Рубикон, или Мир в латах (Романецкий) - страница 78

Он рассмеялся.

— Никогда не думал, что у ЮНДО такие тупые сотрудники!.. А ты знаешь, мы сами готовили тебе побег из «Сиреневой веточки», только Лина нас опередила.

— Где она?

— А тебе какое дело? — ответил он вопросом на вопрос.

Я смотрел на него, стараясь сдержаться.

— Что, хороша девочка? — Санчес подмигнул. — Вот только не староват ли ты для нее?

— Это уж мы как-нибудь сами разберемся, не спрашивая твоего братского благословения.

— Ну-ну!.. Только для начала надо бы в живых остаться!

— Угрожаешь?

— Я?! Что ты! Ни в коем случае! Мы тебя теперь, наоборот, охранять будем. Ведь ты наш свидетель. А вот ЮНДО ты, пожалуй, потребуешься как виновник!

— Виновник чего?

— Виновник большого скандала!.. А как еще назвать нападение на ресторан?.. Что? Неужели ты не представил «Сиреневую веточку» в роли резиденции FMA в Тайгерленде?

Я закусил губу. Меня опять обвели вокруг пальца.

— Да-а, — сказал Санчес. — Не везет ЮНДО с агентами в нашем поселке! Один дезу выдал, теперь второй тоже самое делает. Нельзя же быть таким наивным! А может быть, Лина выполняла мое задание?

— Не верю тебе! — Я сжал кулаки: меня била дрожь. — С каким бы удовольствием!..

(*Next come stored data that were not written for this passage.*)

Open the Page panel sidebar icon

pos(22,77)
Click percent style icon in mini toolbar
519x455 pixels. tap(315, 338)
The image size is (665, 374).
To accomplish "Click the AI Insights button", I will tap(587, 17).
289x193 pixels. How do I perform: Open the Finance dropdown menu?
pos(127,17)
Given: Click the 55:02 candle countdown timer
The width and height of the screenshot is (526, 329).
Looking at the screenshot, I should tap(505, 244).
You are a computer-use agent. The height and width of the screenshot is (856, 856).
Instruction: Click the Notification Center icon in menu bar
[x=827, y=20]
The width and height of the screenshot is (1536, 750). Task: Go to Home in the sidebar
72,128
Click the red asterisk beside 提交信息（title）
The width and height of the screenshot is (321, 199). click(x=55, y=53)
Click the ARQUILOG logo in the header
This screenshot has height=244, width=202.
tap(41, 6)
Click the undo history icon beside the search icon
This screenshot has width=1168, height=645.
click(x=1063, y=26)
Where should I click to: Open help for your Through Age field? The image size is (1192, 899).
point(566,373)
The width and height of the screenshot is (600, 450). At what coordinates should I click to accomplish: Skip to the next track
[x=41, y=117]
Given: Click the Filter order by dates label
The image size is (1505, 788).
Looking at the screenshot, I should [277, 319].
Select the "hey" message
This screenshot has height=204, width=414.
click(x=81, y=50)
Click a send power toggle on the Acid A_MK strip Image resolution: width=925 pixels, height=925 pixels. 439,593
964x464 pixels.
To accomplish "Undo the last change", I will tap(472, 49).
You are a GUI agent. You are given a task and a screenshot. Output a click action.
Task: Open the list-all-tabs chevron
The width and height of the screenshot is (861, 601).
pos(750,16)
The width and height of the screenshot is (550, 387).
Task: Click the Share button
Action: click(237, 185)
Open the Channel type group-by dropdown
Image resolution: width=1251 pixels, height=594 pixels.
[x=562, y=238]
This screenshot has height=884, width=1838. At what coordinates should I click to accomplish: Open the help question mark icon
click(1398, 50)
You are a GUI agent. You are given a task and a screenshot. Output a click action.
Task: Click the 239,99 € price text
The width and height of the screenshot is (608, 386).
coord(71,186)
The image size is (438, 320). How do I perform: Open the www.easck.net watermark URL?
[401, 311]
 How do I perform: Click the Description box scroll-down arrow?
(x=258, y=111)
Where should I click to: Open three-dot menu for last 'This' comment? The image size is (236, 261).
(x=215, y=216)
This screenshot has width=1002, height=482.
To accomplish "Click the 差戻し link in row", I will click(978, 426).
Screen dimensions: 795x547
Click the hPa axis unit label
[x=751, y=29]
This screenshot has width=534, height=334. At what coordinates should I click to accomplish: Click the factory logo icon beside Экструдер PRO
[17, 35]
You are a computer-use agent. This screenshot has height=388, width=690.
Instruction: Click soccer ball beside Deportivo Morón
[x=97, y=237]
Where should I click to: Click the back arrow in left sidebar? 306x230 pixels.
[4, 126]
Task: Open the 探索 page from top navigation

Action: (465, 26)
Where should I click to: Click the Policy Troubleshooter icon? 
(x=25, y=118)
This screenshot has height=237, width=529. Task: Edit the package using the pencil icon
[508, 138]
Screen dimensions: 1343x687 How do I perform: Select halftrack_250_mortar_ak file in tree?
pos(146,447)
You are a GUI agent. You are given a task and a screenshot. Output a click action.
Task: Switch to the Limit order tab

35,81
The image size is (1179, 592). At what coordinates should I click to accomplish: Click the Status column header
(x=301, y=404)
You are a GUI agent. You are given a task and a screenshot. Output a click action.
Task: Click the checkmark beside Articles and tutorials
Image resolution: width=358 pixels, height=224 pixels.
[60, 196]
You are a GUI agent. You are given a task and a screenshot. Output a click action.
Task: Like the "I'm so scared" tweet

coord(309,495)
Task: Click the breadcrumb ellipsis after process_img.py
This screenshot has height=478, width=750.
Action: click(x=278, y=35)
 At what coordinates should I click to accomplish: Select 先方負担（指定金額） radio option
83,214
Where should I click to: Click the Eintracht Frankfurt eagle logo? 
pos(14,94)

— Руки коротки! — Он вытащил из кармана пистолет. — Я бы тебя тоже!.. Ты и твои друзья мне всю жизнь сломали. — В голосе его заклокотала еле сдерживаемая ненависть. — Я был блестящий офицер, защитник родины. А вы из меня сделали убийцу и провокатора… Я должен вот сидеть и ждать, чтобы вы как можно больше невинных людей постреляли!.. Ну, ничего, скоро мы предъявим вам обвинение! И в дискриминации предъявим, и в нарушении Декларации прав человека предъявим, и в государственном терроризме!.. — Он вдруг махнул рукой. — А, что там говорить!.. — И замолк.

Молчал и я. Сказать было нечего: в чем-то он был прав.

— Ладно, — проговорил он скрипучим голосом. — Недолго ждать осталось. Уже ночь на дворе… У нас там видеокамеры стоят, мы всю атаку заснимем. Будет для суда материал. — Он посмотрел на меня, и во взгляде этом уже не было ненависти, а была бесконечная, смертельная усталость. — И корреспонденты антиюндовских газет у нас в засаде сидят!

Я тоже успокоился. От меня больше ничего не зависело. Мелькнула даже мысль, что, если бы удалось сейчас дать шифровку Алкиною, я бы еще сто раз подумал, о чем в ней сообщать. Впрочем, эта мысль была уже чистейшим предательством, и я ее с негодованием отмел. И постарался не заметить, что негодование это было совсем рядом с ложью. Кто-то нашептывал мне изнутри, что во всей данной истории я выгляжу далеко не на уровне, а если уж быть перед собой честным до конца, то и вся история выглядит мерзко и отвратительно, и единственное светлое пятно в ней — Лина.